Dataset entries:
= Beginning of Section =

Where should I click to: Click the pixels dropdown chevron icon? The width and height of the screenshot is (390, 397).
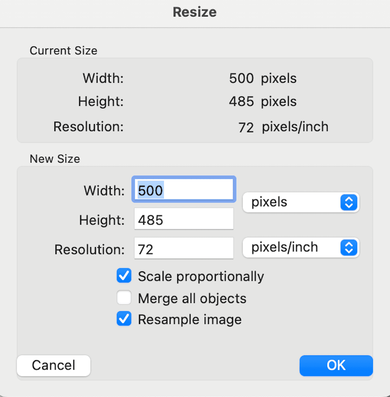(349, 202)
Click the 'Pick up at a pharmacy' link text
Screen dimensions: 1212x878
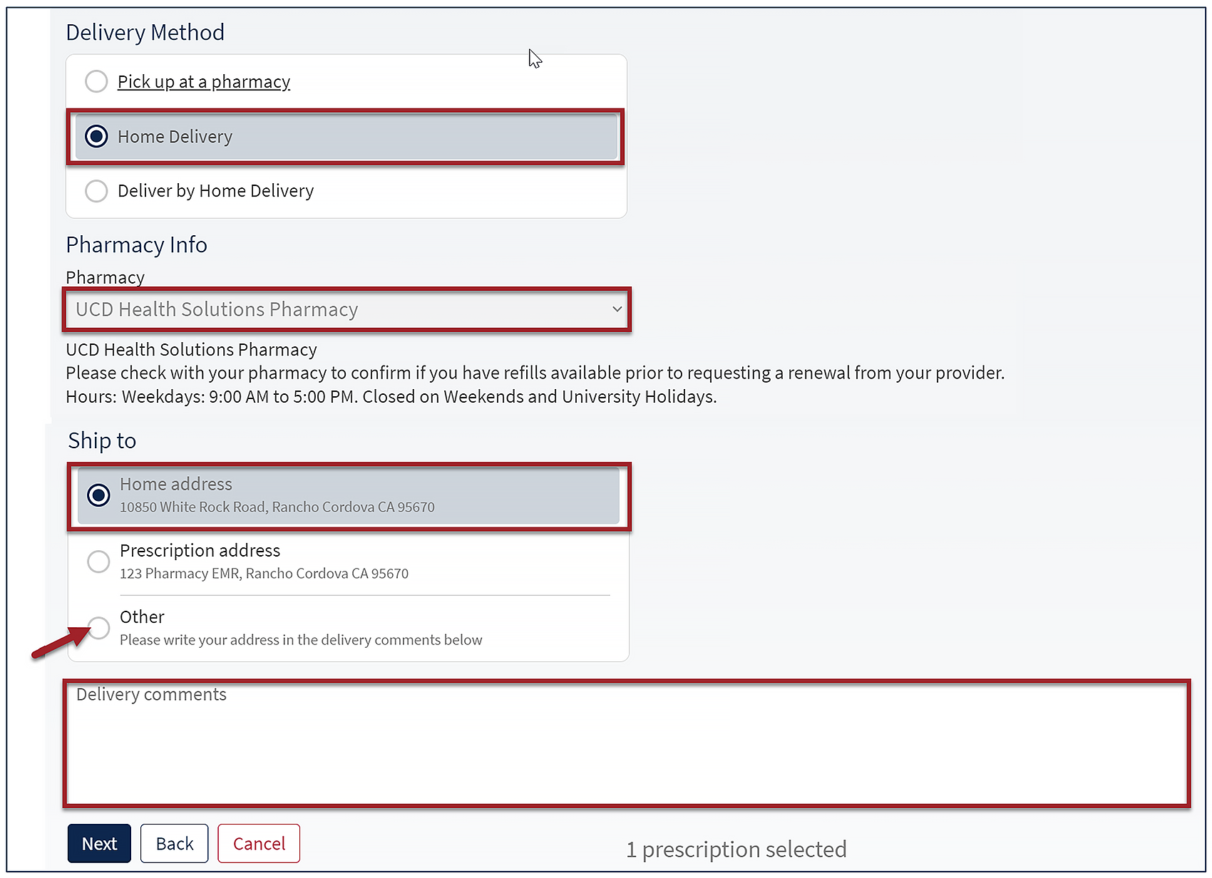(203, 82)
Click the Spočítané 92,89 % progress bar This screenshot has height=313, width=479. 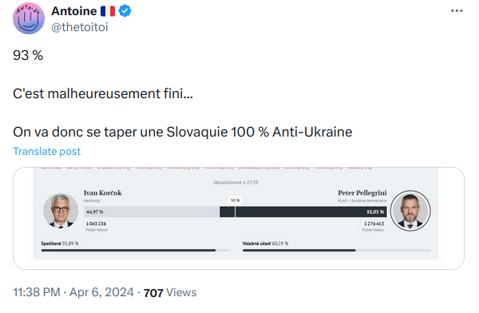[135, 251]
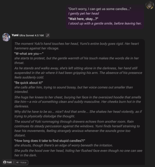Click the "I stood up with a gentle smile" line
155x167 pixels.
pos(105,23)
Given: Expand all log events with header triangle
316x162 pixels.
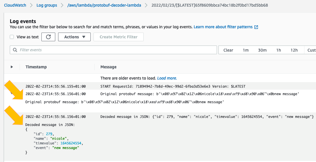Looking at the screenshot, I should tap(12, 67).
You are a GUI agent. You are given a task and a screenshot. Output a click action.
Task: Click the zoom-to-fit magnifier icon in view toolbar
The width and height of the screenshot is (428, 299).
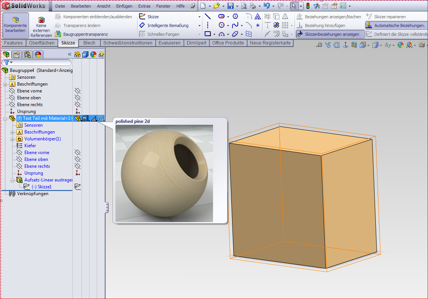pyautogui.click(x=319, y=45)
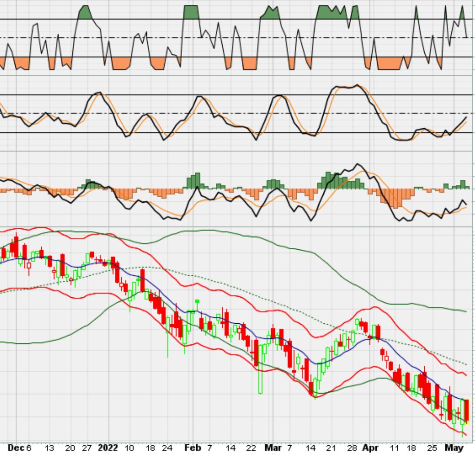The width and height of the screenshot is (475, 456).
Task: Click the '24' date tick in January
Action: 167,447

= End of Section =

Work request:
Begin at the line with "Given: Expand all" and end at the last line of the data above. Reproduce those lines exactly, but not the pictures.

Response to this exercise:
Given: Expand all log events with header triangle
316x162 pixels.
Looking at the screenshot, I should tap(12, 67).
You are a GUI agent. You are given a task and a screenshot. Output a click action.
Task: Click the zoom-to-fit magnifier icon in view toolbar
The width and height of the screenshot is (428, 299).
pyautogui.click(x=319, y=45)
The width and height of the screenshot is (475, 456).
Task: Click the '24' date tick in January
Action: 167,447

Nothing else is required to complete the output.